= Beginning of Section =
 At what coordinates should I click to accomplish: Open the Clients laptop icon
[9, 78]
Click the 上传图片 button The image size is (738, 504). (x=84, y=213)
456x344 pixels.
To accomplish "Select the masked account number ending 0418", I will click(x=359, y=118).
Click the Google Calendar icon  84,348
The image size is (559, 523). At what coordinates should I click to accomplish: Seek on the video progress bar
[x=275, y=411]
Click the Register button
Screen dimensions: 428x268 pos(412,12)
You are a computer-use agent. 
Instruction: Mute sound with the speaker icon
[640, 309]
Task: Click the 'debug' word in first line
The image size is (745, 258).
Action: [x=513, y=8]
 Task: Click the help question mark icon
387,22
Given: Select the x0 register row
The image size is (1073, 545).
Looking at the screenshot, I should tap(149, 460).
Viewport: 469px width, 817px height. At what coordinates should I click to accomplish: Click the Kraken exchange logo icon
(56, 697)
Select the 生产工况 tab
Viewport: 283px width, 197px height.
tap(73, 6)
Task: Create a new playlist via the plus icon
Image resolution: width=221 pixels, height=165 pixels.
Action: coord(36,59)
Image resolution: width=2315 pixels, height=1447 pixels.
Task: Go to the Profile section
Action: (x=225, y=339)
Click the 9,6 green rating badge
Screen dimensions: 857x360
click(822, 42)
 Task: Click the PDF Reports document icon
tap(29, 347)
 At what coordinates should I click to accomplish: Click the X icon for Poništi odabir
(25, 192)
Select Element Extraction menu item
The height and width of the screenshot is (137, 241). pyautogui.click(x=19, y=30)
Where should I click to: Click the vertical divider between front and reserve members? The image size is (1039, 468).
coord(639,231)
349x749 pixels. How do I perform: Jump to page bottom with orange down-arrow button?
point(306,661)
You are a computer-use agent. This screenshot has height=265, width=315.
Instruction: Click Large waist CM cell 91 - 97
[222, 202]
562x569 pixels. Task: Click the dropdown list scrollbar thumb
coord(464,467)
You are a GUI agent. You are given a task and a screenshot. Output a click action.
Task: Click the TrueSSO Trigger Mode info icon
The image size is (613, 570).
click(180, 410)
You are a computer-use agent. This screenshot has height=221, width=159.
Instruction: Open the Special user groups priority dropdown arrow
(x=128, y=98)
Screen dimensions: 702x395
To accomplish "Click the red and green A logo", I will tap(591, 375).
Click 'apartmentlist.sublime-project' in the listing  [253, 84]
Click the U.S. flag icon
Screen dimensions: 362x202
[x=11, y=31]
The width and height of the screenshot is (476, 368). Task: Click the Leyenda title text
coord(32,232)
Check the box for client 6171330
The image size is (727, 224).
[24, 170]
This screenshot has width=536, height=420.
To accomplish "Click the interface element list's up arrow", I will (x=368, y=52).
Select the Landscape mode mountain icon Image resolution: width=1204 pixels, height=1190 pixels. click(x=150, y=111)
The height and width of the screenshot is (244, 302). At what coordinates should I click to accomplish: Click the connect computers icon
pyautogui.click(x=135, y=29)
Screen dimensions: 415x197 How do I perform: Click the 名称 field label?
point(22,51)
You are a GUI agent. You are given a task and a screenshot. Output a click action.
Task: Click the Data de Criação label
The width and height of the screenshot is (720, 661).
= End of Section =
Transcribe the records above with every character unchanged.

 At what coordinates should I click to accomplish: Open the Clients laptop icon
[9, 78]
Click the 上传图片 button The image size is (738, 504). (x=84, y=213)
456x344 pixels.
To accomplish "Select the masked account number ending 0418", I will click(x=359, y=118).
Click the Google Calendar icon  84,348
The image size is (559, 523). At what coordinates should I click to accomplish: Seek on the video progress bar
[x=275, y=411]
Click the Register button
Screen dimensions: 428x268 pos(412,12)
You are a computer-use agent. 
Instruction: Mute sound with the speaker icon
[640, 309]
Task: Click the 'debug' word in first line
The image size is (745, 258).
Action: [x=513, y=8]
 Task: Click the help question mark icon
387,22
Given: Select the x0 register row
The image size is (1073, 545).
Looking at the screenshot, I should tap(149, 460).
Viewport: 469px width, 817px height. At what coordinates should I click to accomplish: Click the Kraken exchange logo icon
(56, 697)
Select the 生产工况 tab
Viewport: 283px width, 197px height.
tap(73, 6)
Task: Create a new playlist via the plus icon
Image resolution: width=221 pixels, height=165 pixels.
Action: coord(36,59)
Image resolution: width=2315 pixels, height=1447 pixels.
Task: Go to the Profile section
Action: (x=225, y=339)
Click the 9,6 green rating badge
Screen dimensions: 857x360
click(822, 42)
 Task: Click the PDF Reports document icon
tap(29, 347)
 At what coordinates should I click to accomplish: Click the X icon for Poništi odabir
(25, 192)
Select Element Extraction menu item
The height and width of the screenshot is (137, 241). pyautogui.click(x=19, y=30)
Where should I click to: Click the vertical divider between front and reserve members? The image size is (1039, 468).
coord(639,231)
349x749 pixels. How do I perform: Jump to page bottom with orange down-arrow button?
point(306,661)
You are a computer-use agent. This screenshot has height=265, width=315.
Instruction: Click Large waist CM cell 91 - 97
[222, 202]
562x569 pixels. Task: Click the dropdown list scrollbar thumb
coord(464,467)
You are a GUI agent. You are given a task and a screenshot. Output a click action.
Task: Click the TrueSSO Trigger Mode info icon
The image size is (613, 570).
click(180, 410)
You are a computer-use agent. This screenshot has height=221, width=159.
Instruction: Open the Special user groups priority dropdown arrow
(x=128, y=98)
Screen dimensions: 702x395
To accomplish "Click the red and green A logo", I will tap(591, 375).
Click 'apartmentlist.sublime-project' in the listing  [253, 84]
Click the U.S. flag icon
Screen dimensions: 362x202
[x=11, y=31]
The width and height of the screenshot is (476, 368). Task: Click the Leyenda title text
coord(32,232)
Check the box for client 6171330
The image size is (727, 224).
[24, 170]
This screenshot has width=536, height=420.
To accomplish "Click the interface element list's up arrow", I will (x=368, y=52).
Select the Landscape mode mountain icon Image resolution: width=1204 pixels, height=1190 pixels. click(x=150, y=111)
The height and width of the screenshot is (244, 302). At what coordinates should I click to accomplish: Click the connect computers icon
pyautogui.click(x=135, y=29)
Screen dimensions: 415x197 How do I perform: Click the 名称 field label?
point(22,51)
You are a GUI agent. You are given a task and a screenshot. Output a click action.
Task: Click the Data de Criação label
The width and height of the screenshot is (720, 661).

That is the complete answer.